The endless loop is the most simple one:

: endless ( -- )
  0 begin
    dup . 1+
  again ;
endless

Terminate this loop by pressing Ctrl-C (in Gforth). begin does nothing at run-time, again jumps back to begin.

A loop with one exit at any place looks like this:

: log2 ( +n1 -- n2 )
\ logarithmus dualis of n1>0, rounded down to the next integer
  assert( dup 0> )
  2/ 0 begin
    over 0> while
      1+ swap 2/ swap
  repeat
  nip ;
7 log2 .
8 log2 .

At run-time while consumes a flag; if it is 0, execution continues behind the repeat; if the flag is non-zero, execution continues behind the while. Repeat jumps back to begin, just like again.
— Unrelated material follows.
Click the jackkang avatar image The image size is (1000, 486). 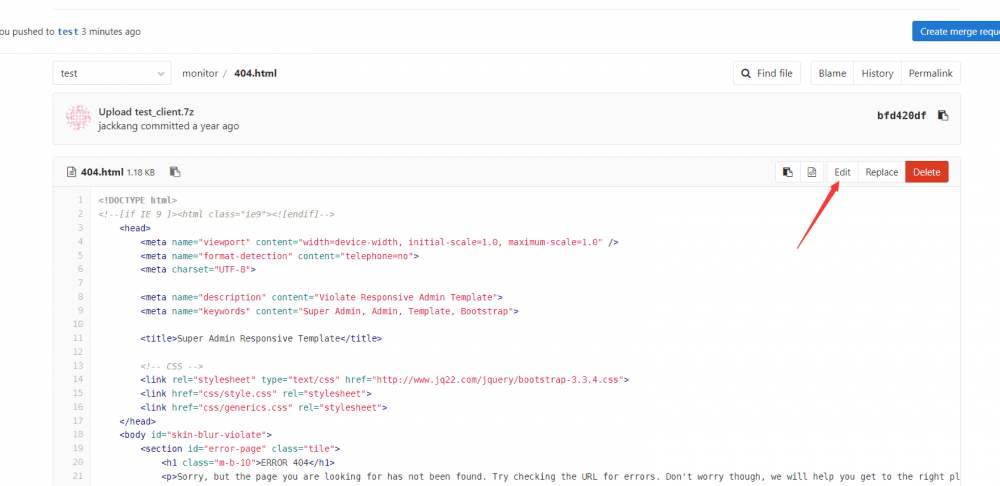coord(78,118)
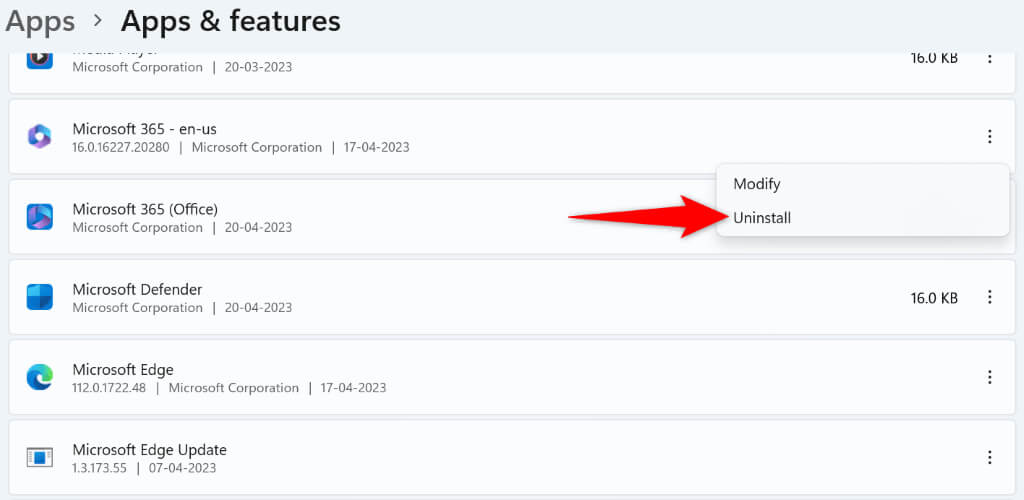Click the Apps & features heading
Viewport: 1024px width, 500px height.
[230, 21]

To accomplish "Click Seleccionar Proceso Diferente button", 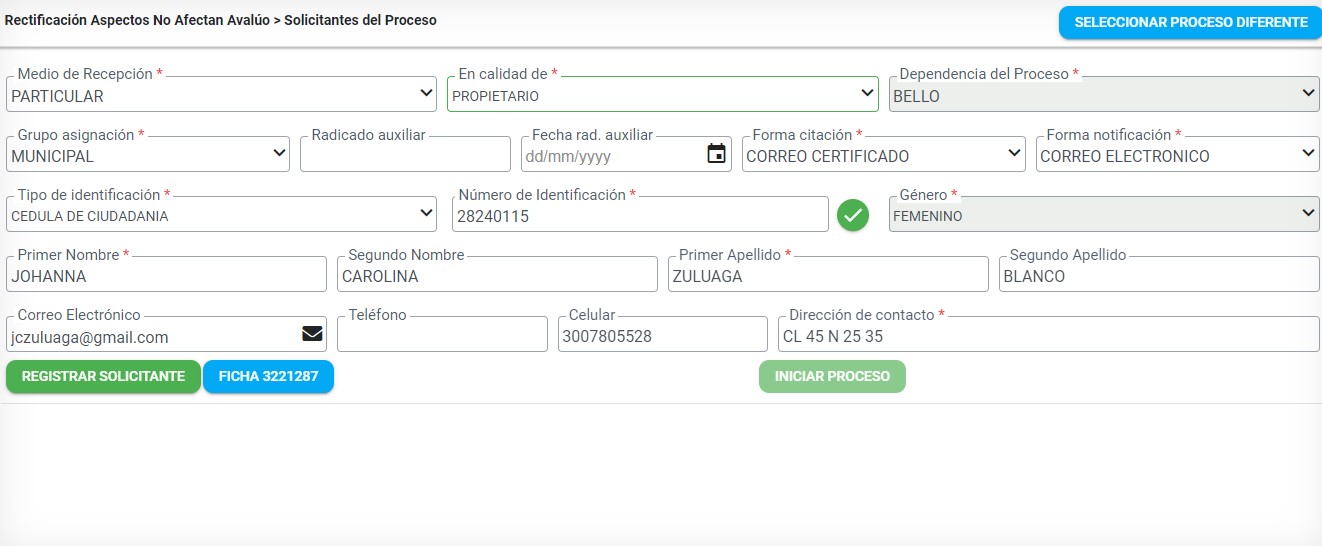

In Forth there are a number of combinations/abbreviations, like 1+. However, 2/ is not one of them; it shifts its argument right by one bit (arithmetic shift right), and viewed as division that always rounds towards negative infinity (floored division), like Gforth’s / (since Gforth 0.7), but unlike / in many other Forth systems.

-5 2 / . \ -2 or -3
-5 2/ .  \ -3

assert( is no standard word, but you can get it on systems other than Gforth by including compat/assert.fs. You can see what it does by trying

0 log2 .

Here’s a loop with an exit at the end:

: log2 ( +n1 -- n2 )
\ logarithmus dualis of n1>0, rounded down to the next integer
  assert( dup 0 > )
  -1 begin
    1+ swap 2/ swap
    over 0 <=
  until
  nip ;

Until consumes a flag; if it is zero, execution continues at the begin, otherwise after the until.

Assignment: Write a definition for computing the greatest common divisor.

Reference: Simple Loops.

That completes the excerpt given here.